(Collected data)
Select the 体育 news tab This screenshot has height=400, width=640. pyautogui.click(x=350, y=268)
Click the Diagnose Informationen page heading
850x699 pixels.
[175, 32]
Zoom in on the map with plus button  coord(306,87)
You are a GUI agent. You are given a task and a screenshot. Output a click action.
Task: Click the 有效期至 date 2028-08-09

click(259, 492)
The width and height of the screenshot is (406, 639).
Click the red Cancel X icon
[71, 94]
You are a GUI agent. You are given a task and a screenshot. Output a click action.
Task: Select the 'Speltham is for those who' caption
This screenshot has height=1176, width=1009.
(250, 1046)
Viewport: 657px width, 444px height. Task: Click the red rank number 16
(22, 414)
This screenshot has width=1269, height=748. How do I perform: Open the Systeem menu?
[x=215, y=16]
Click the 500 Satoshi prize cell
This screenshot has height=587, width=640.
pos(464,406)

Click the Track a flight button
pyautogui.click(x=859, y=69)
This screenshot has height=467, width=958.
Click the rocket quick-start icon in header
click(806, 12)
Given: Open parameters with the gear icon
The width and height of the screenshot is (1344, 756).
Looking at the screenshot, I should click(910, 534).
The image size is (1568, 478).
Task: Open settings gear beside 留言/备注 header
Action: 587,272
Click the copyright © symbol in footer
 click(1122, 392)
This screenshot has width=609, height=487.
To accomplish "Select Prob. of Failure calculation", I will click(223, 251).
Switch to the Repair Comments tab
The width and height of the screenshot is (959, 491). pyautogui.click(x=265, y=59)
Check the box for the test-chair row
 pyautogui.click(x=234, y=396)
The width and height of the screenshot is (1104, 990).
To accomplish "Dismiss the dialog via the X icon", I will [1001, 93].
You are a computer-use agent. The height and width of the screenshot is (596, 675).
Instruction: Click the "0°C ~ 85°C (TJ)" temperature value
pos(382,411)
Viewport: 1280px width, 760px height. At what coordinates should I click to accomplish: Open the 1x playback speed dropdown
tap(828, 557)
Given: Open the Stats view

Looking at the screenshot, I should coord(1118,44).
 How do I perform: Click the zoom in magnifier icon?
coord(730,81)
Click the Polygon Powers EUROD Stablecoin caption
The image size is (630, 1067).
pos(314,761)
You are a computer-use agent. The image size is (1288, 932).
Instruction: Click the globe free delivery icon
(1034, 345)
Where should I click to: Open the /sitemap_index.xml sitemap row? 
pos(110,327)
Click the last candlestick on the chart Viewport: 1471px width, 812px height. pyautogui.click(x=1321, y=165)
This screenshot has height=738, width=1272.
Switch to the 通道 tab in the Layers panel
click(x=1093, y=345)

WHAT IS BEING ASKED: Keep only the lines from the one containing "Click the copyright © symbol in footer" to the end of the entries, and repeat them exactly.

ANSWER TO THE PROBLEM:
Click the copyright © symbol in footer
 click(1122, 392)
This screenshot has width=609, height=487.
To accomplish "Select Prob. of Failure calculation", I will click(223, 251).
Switch to the Repair Comments tab
The width and height of the screenshot is (959, 491). pyautogui.click(x=265, y=59)
Check the box for the test-chair row
 pyautogui.click(x=234, y=396)
The width and height of the screenshot is (1104, 990).
To accomplish "Dismiss the dialog via the X icon", I will [1001, 93].
You are a computer-use agent. The height and width of the screenshot is (596, 675).
Instruction: Click the "0°C ~ 85°C (TJ)" temperature value
pos(382,411)
Viewport: 1280px width, 760px height. At what coordinates should I click to accomplish: Open the 1x playback speed dropdown
tap(828, 557)
Given: Open the Stats view

Looking at the screenshot, I should coord(1118,44).
 How do I perform: Click the zoom in magnifier icon?
coord(730,81)
Click the Polygon Powers EUROD Stablecoin caption
The image size is (630, 1067).
pos(314,761)
You are a computer-use agent. The image size is (1288, 932).
Instruction: Click the globe free delivery icon
(1034, 345)
Where should I click to: Open the /sitemap_index.xml sitemap row? 
pos(110,327)
Click the last candlestick on the chart Viewport: 1471px width, 812px height. pyautogui.click(x=1321, y=165)
This screenshot has height=738, width=1272.
Switch to the 通道 tab in the Layers panel
click(x=1093, y=345)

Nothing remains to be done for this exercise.